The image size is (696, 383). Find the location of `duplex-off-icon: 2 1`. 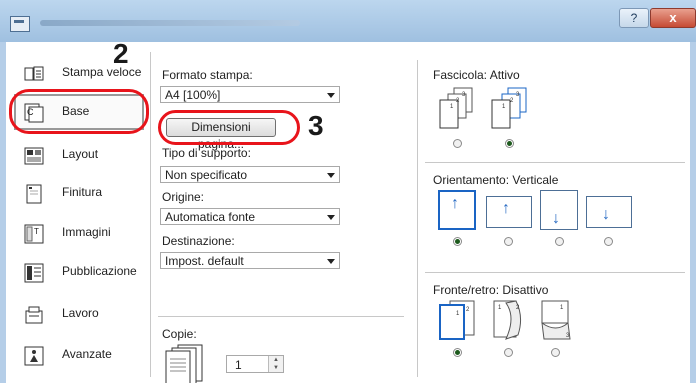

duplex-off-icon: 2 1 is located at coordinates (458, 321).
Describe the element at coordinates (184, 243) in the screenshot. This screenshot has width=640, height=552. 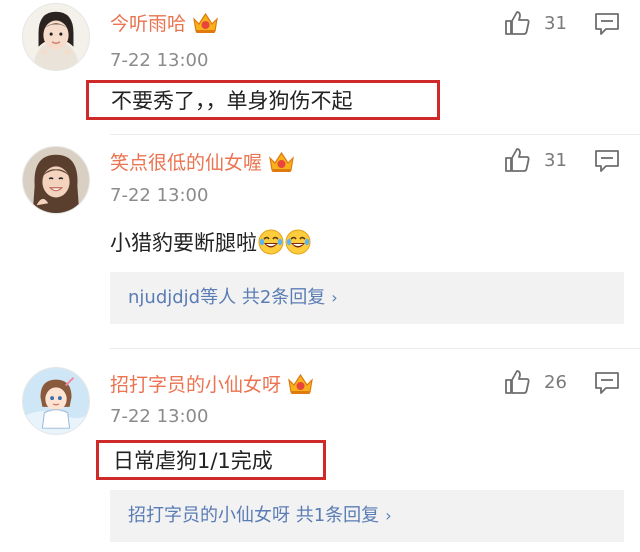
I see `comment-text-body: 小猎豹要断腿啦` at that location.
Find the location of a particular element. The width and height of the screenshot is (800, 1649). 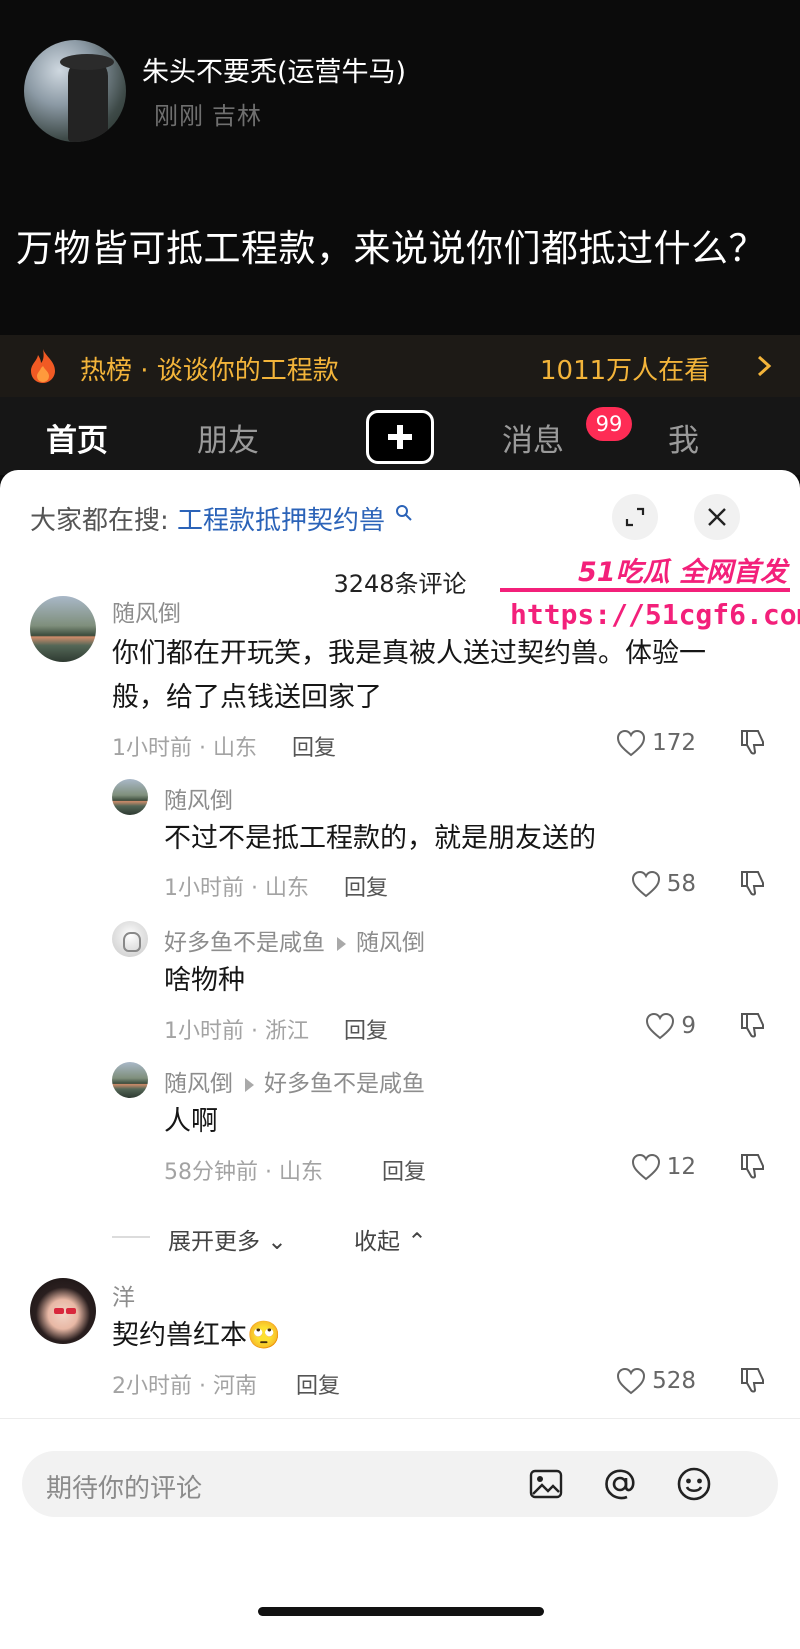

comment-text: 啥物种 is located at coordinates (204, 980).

---

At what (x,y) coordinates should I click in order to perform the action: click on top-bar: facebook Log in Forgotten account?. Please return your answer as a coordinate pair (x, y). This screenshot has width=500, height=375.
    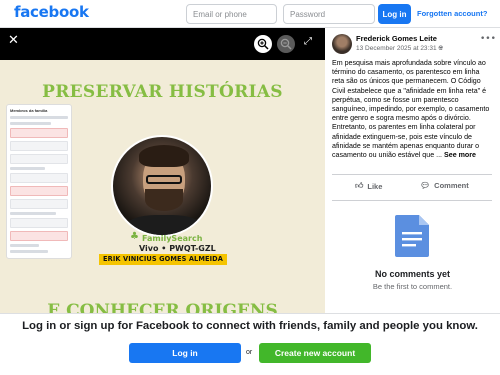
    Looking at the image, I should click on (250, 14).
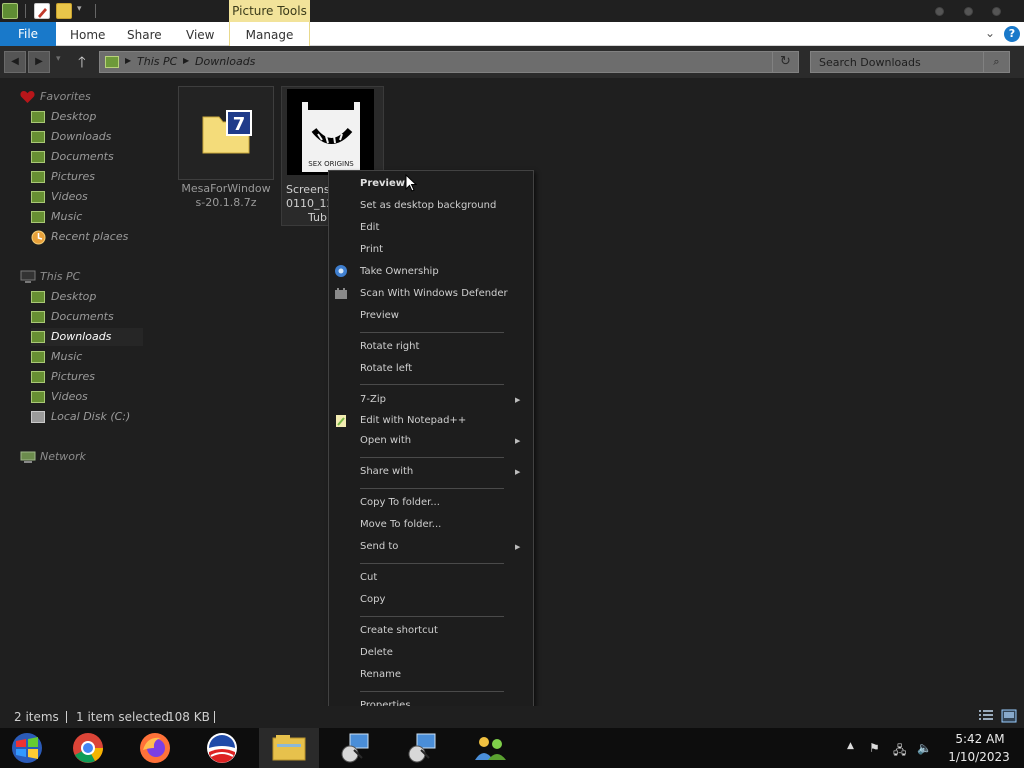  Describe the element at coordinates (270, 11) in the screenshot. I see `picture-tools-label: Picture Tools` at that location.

...

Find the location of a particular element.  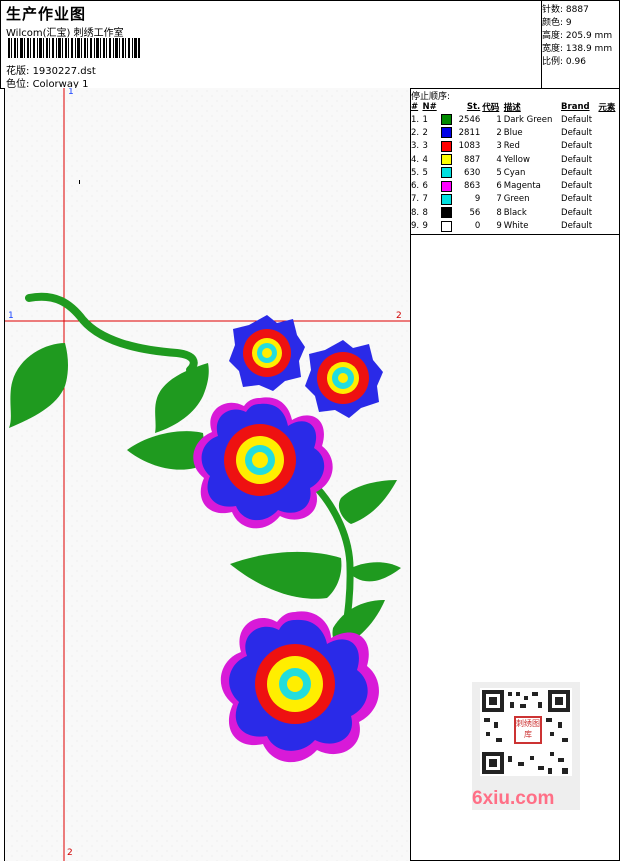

HOW TO COMPLETE THIS TASK: Can you lay out the stretch from the line containing "The image size" through the line containing "comment-text: 啥物种 is" as a Markdown table with the columns Row and Text, numbering each line and skipping blank ones? Leave the pictures out.

TASK RESPONSE:
| Row | Text |
|---|---|
| 1 | The image size is (696, 383). Find the location of `duplex-off-icon: 2 1`.  |
| 2 | duplex-off-icon: 2 1 is located at coordinates (458, 321). |
| 3 | Describe the element at coordinates (184, 243) in the screenshot. This screenshot has width=640, height=552.  |
| 4 | I see `comment-text-body: 小猎豹要断腿啦` at that location. |
| 5 | Find the location of a particular element. The width and height of the screenshot is (800, 1649).  |
| 6 | comment-text: 啥物种 is located at coordinates (204, 980). |